Fine-scale phylogeny using a mathematical model of the dynamics of rDNA repeat sequence evolution

Lead Research Organisation: John Innes Centre
Department Name: Computational and Systems Biology

Abstract

Ever since Charles Darwin introduced his theory for evolution, biologists have been interested in reconstructing the Tree of Life, the tree representing the evolutionary history of all present-day species (http://www.phylo.org/). This is an extremely ambitious goal, and so biologists usually concentrate on constructing evolutionary trees for small sub-collections of present-day species. In the past, the construction of such trees was based on particular characteristics of the species, such as properties of their skeleton or anatomy.

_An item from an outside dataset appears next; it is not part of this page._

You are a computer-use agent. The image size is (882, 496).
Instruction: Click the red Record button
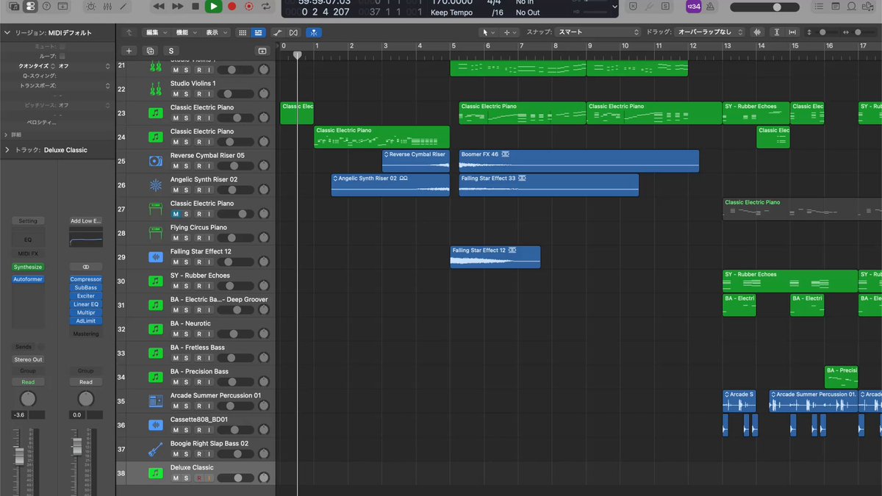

However, now that we are able to sequence parts of genomes, or in some cases whole genomes, it is now commonplace for biologists to construct evolutionary trees using DNA data. Consequently, in recent years a whole new theory, called 'Phylogenetics', has grown around building such trees. The most important DNA sequence used in phylogenetics is that of the ribosomal DNA repeat unit (or rDNA), a section of DNA which is present in all species, and which has been used to construct the 'universal' tree-of-life. Thanks to recent large-scale genome sequencing projects, which have revealed the DNA codes of many organisms, including very closely related ones such as various yeast strains (or sub-species), we now have data available to construct far more detailed phylogenies. In particular some DNA sequences, such the rDNA sequences that we plan to use in this project, vary within genomes and well as between them. These DNA sequences will enable us to uncover the relationships between closely related organisms, such as our yeast strains, much more clearly than we have been able to do before now. However, new tools will be required to carry out the analytical processes involved. Recent advances in computational biology mean we now have the ability to build rapid and efficient tools to achieve this goal. The aim of this project is to build a new mathematical tool to analyse rDNA sequence variation and dynamics at the most basic level. The tool will be applied to yeast and, if possible, plant data, allowing much more detailed phylogenies to be constructed than hitherto possible. Yeast genomes provide excellent models for understanding genome dynamics in plants and in other eukaryotic genomes, including humans. Therefore, our new tool can also be used by scientists who wish to analyse datsets of other species groups.

Technical Summary

We have recently quantified a new form of sequence variation, partial single nucleotide polymorphism (pSNP), within a newly developed yeast genome resequencing dataset. pSNPs possess the exciting potential to resolve phylogenies for closely related organisms. However, testing and evaluation of new mathematical models of pSNP evolution are required urgently. Here, we propose to develop a new prototype web-based tool for the extraction and analysis of cryptic rDNA sequence variation, bringing together new datasets, software engineering and mathematical modelling processes in a novel way. We will focus on five main tasks: (i) We will develop an automated computational pipeline to extract and process rDNA sequence data from sequencing databases. Adoption of algorithms developed during a preliminary study in Saccharomyces will expedite this process. We will apply the new pipeline to data recently developed in the Saccharomyces Genome Resequencing Project and we will populate a new yeast pSNP database, based on the GMOD software suite, to be mounted on a new pSNP website initiated by us. (ii) We will develop a simple graphical front-end to the yeast pSNP database, allowing the user to view both SNPs and pSNPs along the rDNA array. iii) We will integrate or interface, as appropriate, mathematical models (of pSNP evolution) and phylogenetic analysis software with the pSNP tool to enable phylogenetic analysis to be carried out on the entire rDNA region or subregions of it. iv) We will develop a simple simulation tool in the Java programming language, to model the process of sequence variation in repeated regions, and we will use it in a carefully controlled manner to carry out a small evaluation study of different mathematical models. v) We will analyse the yeast SNP/pSNP data using the tools and knowledge developed above.